Friday, April 29, 2016

Friday

Husband is out of town for a few days visiting his parents in California... so I am holding down the fort alone. Not a big deal, actually. Seems like I should find it challenging but I don't really. The only thing it really changes in my life is that I can't swim first thing in the mornings with my friends b/c I need to see Moana off on the school bus. So this morning I did that and then took Maia for a little dog jog. Well first we went to the park where I did my little "Get Your Glutes Going!" routine... Once my glutes were going we were off and running. Just a couple of easy miles but since my glutes were going(!) I felt pretty good and opted to throw in some short hill strides at the end. Plenty of hills to choose from in my neighborhood but I went to one where I felt comfortable letting Maia off the leash and she actually did all 8x30" hill sprints with me. That was perfect b/c then she was spent for the rest of the day.
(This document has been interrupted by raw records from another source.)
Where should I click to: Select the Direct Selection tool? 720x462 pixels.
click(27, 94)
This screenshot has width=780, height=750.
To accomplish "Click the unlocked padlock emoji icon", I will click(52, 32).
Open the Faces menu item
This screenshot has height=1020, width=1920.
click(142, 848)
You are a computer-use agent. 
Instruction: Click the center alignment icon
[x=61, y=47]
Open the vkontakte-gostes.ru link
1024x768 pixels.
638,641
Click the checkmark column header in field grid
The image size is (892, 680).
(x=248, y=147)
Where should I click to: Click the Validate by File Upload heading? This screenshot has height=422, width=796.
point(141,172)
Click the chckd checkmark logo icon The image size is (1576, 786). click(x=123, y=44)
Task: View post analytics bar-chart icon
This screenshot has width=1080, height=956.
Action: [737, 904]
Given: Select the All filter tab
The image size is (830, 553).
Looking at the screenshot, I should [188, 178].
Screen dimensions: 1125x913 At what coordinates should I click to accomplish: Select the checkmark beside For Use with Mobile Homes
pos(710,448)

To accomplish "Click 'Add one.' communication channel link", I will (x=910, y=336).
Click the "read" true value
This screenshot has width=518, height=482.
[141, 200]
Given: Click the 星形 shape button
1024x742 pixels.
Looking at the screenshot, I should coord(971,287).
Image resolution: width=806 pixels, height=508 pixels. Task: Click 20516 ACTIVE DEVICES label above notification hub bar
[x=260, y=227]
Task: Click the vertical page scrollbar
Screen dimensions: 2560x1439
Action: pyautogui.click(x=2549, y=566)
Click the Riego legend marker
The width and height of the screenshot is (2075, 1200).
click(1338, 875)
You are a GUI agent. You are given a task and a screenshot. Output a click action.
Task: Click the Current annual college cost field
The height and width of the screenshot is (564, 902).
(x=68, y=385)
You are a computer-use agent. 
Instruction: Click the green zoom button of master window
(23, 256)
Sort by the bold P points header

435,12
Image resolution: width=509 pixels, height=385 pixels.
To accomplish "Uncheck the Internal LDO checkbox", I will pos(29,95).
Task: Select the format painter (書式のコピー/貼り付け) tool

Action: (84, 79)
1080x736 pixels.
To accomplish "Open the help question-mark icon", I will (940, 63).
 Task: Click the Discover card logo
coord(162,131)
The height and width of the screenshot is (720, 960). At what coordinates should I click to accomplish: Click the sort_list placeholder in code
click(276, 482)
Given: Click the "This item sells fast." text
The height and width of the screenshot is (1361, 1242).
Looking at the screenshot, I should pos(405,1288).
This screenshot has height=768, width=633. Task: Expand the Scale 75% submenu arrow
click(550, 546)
Swam 4k mid-morning by myself. It was a fairly uninspired swim, like just getting the volume done kind of thing. I even wore a 2 piece suit, which I almost never do. It's not common for real swimmers to train in 2 piece suits. Most of the time swimmers know their paces well enough and don't want the extra drag of a 2 piece... But since I was swimming alone I thought maybe I'd work on reducing the ugly tan lines on my back... and I did a bunch of that swim with my feet tied together anyway so it was a drag/strength type swim where I wasn't worried so much about splits. Boring swim but in case you're interested, I went through the following 2x:

1000 easy (2nd round PBB)
4x50's @1:00 bands only
400 w/ fins as 50 kick/50 swim
4x100's @1:55 pads/bands only

Later I snuck out for a 90min ride that included some hill reps. This hill is 7ish minutes long and I did it 5x. Road bike no data; I didn't even time them just sat down and worked the effort that felt right each time. Funny how content I am to train without data sometimes. I think b/c I know myself and I know that I either race myself for the highest numbers or judge myself if I don't like the numbers... so best way to just get work done without judgement is to not know. Maybe not ideal but better than not doing the work... that's how I look at it! Fwiw, if I had a coach to report numbers to, I'd use the data so I could report numbers.
The other thing I was thinking is this... Moana is off to a Girl Scouts camp all weekend(!) so I have the whole weekend to myself(!) which means I'm going to try to get some solid training volume in... Given that, I didn't want to crush myself chasing numbers today and be too tired to do what I have planned for the next 2 days. None of it is really hard actually but I'm using my time available so it's mostly going to be a long aerobic volume kind of weekend and I can't wait! It's like my own solo training camp!

Funny too- husband is away and all the animals seem to be hovering around me. I'm a softie and have been letting Maia sleep on the bed with me and- too funny- both cats jumped up too! It's like the Animal Farm around here I swear.